Safety and Effectiveness of Rivaroxaban Versus Low Molecular Weight Heparin for Treatment of Cancer-Associated Venous Thrombosis: A SEER-Medicare-Linked Data Analysis

Introduction: Venous thromboembolism (VTE) affects ~20% of patients with cancer prior to death and may be present in up to half of cancer patients upon autopsy. International Society of Thrombosis and Haemostasis (ISTH) guidelines recommend oral factor Xa inhibitors for the acute treatment and secondary prevention of cancer-associated thrombosis (CAT) in patients considered low risk of bleeding and without a potential for drug-drug interactions with current systemic therapy. We sought to evaluate the effectiveness and safety of rivaroxaban versus a low molecular weight heparin (LMWH) for the treatment of CAT in routine practice.

Methods: Using United States Surveillance, Epidemiology and End Results (SEER)-Medicare-linked data from 2013 to 2015, we identified adults diagnosed with lung, breast, pancreatic, prostate or ovarian cancer, having at ≥1 hospitalization or emergency department admission (index event) with a primary discharge diagnosis code for VTE (indicating VTE was the foremost reason for admission) , ≥12-months of continuous medical and prescription benefits prior to the index CAT and who received rivaroxaban or a LMWH as their first outpatient anticoagulant. Patients with primary or metastatic gastrointestinal cancers, stage 4 or worse chronic kidney disease or liver failure were excluded. Hazard ratios (HRs) and 95% confidence intervals (CIs) for the composite outcome of recurrent VTE or major bleeding, each of these outcomes alone as well as all-cause mortality in the subsequent 12-months were calculated using a multivariable Fine-Gray (competing risk) Cox regression model adjusted for baseline covariates and propensity score decile (c-index=0.76) estimated using generalized boosted models on the basis of 10,000 regression trees.

Results: We included 259 rivaroxaban- and 559 LMWH-managed patients with CAT. The median age (25%, 75% range) of patients was 73 (68, 79) years, 62.5% were men and 43.6% had pulmonary embolism. The incident cancer diagnosis was made between 2010 and 2013 in 87.8% of patients. Primary cancer locations included lung (41.8%), breast (21.8%), pancreatic (12.1%), prostate (11.9%), ovarian (5.3%) and other (7.1%). Nearly all patients (96.5%) were diagnosed with stage 2 or 3 disease. During the 12-month follow-up period, the incidence of the composite of recurrent VTE or major bleeding was 13.8%, recurrent VTE alone occurred in 11.4% and major bleeding alone in 2.9% of patients and all-cause mortality occurred in 48.4%. No significant difference in patients' relative hazard of the experiencing the composite outcome (HR=0.86, 95%CI=0.52-1.41), recurrent VTE (HR=0.91, 95%CI=0.51-1.62), major bleeding (HR=0.90, 95%CI=0.29-2.83) or all-cause mortality (HR=0.86, 95%CI=0.62-1.21) were observed between the rivaroxaban and LMWH-managed cohorts.

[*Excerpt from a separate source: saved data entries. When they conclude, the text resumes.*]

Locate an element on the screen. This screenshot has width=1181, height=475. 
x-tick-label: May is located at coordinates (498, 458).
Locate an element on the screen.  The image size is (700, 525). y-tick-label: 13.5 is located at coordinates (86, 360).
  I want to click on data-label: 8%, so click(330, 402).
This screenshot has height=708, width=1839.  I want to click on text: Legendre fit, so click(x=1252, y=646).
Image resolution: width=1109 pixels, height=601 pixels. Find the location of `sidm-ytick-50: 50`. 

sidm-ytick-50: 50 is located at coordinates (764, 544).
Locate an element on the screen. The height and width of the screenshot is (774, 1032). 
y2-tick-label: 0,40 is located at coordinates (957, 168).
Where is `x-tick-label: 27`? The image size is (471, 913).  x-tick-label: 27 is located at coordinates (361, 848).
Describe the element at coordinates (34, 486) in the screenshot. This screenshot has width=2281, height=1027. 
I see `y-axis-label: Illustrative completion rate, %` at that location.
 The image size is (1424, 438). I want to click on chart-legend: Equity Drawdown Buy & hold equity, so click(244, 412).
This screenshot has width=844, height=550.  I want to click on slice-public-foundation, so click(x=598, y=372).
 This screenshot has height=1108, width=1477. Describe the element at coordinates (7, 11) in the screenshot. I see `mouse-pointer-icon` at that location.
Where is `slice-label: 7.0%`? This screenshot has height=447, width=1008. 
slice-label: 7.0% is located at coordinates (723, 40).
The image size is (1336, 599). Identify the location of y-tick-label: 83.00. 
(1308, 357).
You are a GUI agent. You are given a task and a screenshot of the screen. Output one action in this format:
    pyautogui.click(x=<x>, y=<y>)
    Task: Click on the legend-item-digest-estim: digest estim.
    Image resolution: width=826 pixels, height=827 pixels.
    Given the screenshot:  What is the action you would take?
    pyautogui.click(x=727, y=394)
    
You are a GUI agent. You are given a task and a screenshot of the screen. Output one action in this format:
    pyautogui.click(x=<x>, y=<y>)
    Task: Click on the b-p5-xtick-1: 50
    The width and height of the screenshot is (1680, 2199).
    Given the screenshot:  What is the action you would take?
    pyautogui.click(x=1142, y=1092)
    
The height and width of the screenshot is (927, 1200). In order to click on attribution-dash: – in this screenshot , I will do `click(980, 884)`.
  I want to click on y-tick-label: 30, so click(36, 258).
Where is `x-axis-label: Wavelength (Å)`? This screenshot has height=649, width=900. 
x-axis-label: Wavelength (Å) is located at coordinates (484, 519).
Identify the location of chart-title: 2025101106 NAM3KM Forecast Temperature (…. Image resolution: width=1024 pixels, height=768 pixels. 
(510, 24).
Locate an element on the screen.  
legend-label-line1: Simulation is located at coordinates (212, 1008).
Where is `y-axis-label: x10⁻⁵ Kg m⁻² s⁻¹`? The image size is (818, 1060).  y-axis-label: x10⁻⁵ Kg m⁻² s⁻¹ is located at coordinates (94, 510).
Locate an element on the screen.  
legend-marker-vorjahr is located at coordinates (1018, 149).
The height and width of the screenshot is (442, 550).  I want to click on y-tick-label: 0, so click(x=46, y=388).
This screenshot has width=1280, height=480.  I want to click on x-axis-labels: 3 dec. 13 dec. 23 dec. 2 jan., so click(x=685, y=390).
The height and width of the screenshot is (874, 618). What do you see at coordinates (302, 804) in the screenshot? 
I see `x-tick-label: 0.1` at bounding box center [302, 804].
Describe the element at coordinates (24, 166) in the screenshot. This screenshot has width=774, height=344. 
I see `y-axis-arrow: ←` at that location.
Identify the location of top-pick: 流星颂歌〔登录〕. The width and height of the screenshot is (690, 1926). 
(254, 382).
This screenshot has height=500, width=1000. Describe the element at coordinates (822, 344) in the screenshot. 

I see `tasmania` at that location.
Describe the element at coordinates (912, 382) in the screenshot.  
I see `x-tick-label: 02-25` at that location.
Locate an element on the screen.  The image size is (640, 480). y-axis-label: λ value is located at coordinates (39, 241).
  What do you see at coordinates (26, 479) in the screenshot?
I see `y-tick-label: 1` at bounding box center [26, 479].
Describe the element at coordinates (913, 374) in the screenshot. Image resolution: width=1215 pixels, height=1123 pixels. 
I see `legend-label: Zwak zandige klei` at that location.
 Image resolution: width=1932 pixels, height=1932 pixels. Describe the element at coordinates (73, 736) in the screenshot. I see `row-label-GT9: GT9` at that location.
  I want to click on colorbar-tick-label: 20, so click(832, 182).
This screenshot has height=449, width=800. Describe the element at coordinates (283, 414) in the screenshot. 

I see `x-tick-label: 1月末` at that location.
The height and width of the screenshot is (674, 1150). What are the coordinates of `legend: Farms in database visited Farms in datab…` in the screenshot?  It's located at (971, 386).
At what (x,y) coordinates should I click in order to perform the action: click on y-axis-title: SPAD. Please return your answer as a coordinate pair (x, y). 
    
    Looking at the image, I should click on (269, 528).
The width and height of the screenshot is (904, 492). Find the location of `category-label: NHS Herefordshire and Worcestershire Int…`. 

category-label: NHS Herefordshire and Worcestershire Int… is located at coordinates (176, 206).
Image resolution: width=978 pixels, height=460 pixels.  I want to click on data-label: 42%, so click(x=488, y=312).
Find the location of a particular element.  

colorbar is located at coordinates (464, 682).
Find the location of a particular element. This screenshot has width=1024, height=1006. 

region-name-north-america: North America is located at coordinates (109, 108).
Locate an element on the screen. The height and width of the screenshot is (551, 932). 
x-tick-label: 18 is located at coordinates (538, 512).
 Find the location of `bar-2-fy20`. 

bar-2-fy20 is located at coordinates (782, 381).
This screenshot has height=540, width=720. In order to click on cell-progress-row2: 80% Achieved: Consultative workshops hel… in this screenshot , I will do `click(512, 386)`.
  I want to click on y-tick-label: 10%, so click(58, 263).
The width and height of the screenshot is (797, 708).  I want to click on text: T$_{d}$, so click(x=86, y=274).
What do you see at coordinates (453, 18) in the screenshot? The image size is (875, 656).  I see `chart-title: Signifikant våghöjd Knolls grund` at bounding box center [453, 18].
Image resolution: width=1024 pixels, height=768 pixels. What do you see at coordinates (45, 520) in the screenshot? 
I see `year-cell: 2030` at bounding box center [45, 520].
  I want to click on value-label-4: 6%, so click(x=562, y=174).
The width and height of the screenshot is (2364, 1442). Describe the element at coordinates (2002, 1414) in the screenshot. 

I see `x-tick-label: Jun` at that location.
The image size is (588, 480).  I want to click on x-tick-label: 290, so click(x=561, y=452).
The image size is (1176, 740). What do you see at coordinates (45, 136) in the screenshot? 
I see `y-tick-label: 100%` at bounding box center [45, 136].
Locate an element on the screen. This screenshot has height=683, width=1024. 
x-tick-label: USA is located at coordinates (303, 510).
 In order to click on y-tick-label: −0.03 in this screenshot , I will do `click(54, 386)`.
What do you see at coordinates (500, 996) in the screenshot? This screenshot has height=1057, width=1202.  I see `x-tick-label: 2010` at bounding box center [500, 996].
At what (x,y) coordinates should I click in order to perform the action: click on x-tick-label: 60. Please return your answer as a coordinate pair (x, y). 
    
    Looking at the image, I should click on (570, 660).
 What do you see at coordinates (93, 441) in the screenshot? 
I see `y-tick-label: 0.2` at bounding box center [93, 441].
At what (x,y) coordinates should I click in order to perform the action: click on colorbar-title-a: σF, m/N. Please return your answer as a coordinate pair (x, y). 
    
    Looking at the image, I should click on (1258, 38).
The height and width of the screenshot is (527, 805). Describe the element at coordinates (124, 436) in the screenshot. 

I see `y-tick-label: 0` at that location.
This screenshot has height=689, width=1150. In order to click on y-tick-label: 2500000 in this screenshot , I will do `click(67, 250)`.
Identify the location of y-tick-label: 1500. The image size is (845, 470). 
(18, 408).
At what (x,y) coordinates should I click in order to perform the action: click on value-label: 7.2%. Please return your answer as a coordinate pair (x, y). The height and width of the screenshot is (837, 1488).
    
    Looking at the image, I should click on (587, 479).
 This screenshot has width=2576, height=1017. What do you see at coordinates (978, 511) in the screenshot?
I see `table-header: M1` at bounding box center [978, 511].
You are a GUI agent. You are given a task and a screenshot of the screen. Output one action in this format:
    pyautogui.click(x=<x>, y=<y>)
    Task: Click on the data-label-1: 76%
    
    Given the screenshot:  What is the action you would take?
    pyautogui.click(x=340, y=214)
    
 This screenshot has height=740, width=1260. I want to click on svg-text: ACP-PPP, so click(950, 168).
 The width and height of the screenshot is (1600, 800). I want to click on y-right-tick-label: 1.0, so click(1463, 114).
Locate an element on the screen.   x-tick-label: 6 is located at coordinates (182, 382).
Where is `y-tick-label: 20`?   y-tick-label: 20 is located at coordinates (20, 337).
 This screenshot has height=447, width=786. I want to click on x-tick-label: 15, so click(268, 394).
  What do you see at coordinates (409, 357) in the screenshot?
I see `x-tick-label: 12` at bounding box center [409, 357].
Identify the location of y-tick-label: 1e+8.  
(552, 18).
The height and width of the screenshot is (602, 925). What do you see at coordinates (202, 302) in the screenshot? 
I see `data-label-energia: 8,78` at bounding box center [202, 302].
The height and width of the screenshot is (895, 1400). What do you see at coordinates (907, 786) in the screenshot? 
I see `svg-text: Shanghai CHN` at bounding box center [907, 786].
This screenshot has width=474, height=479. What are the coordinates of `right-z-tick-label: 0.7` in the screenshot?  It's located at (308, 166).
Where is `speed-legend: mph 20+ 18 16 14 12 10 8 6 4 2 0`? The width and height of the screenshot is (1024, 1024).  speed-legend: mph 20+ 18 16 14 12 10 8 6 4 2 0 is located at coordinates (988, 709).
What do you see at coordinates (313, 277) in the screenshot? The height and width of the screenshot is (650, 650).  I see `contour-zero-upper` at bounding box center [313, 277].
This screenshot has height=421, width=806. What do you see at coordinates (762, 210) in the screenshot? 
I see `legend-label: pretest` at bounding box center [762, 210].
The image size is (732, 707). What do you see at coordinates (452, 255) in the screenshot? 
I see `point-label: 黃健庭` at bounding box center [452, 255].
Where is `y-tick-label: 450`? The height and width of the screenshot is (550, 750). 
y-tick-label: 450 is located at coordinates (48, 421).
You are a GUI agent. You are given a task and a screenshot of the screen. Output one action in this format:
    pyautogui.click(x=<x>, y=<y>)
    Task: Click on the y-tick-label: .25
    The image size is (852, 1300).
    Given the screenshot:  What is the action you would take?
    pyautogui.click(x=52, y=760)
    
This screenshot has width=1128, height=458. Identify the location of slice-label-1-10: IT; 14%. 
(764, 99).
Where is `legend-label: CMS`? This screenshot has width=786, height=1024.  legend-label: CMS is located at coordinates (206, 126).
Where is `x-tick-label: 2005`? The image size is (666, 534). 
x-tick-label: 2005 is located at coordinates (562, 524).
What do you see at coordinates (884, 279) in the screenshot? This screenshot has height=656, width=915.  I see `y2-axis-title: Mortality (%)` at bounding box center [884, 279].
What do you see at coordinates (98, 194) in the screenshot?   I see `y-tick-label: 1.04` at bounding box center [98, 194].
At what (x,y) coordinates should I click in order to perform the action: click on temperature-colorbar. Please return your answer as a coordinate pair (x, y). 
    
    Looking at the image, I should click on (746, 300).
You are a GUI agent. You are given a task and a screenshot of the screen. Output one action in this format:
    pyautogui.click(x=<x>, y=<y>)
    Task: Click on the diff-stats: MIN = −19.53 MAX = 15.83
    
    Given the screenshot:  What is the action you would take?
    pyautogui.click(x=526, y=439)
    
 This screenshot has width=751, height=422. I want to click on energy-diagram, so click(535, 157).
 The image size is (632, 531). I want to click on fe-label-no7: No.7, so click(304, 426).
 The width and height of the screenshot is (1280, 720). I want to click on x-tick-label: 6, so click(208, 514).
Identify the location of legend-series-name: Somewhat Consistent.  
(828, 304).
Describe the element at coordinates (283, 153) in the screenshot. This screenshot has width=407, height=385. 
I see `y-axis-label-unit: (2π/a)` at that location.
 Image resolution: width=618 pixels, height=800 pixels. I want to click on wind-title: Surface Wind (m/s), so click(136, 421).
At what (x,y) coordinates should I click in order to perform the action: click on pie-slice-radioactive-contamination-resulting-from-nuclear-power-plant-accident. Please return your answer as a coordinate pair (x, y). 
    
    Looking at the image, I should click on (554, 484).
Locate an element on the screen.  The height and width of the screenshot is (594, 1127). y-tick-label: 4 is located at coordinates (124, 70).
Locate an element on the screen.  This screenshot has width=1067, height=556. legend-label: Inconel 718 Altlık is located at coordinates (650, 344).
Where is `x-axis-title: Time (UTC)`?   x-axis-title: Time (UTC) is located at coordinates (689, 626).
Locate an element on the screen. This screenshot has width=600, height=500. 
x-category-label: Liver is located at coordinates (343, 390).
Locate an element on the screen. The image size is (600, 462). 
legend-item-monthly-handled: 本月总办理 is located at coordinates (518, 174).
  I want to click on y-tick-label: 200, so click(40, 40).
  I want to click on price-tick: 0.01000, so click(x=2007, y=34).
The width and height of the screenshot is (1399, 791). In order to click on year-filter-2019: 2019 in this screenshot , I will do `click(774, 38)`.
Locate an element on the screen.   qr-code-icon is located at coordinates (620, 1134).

Conclusions: In this real-world study of rivaroxaban- and LMWH-managed CAT patients, no significant difference in patients' relative hazard of experiencing the composite outcome, recurrent thrombosis, major bleeding or all-cause mortality were observed between the two cohorts. These data are consistent with recommendation that the oral factor Xa inhibitor, rivaroxaban, is a reasonable alternative to LMWH for the treatment of CAT and prevention of recurrent thrombosis.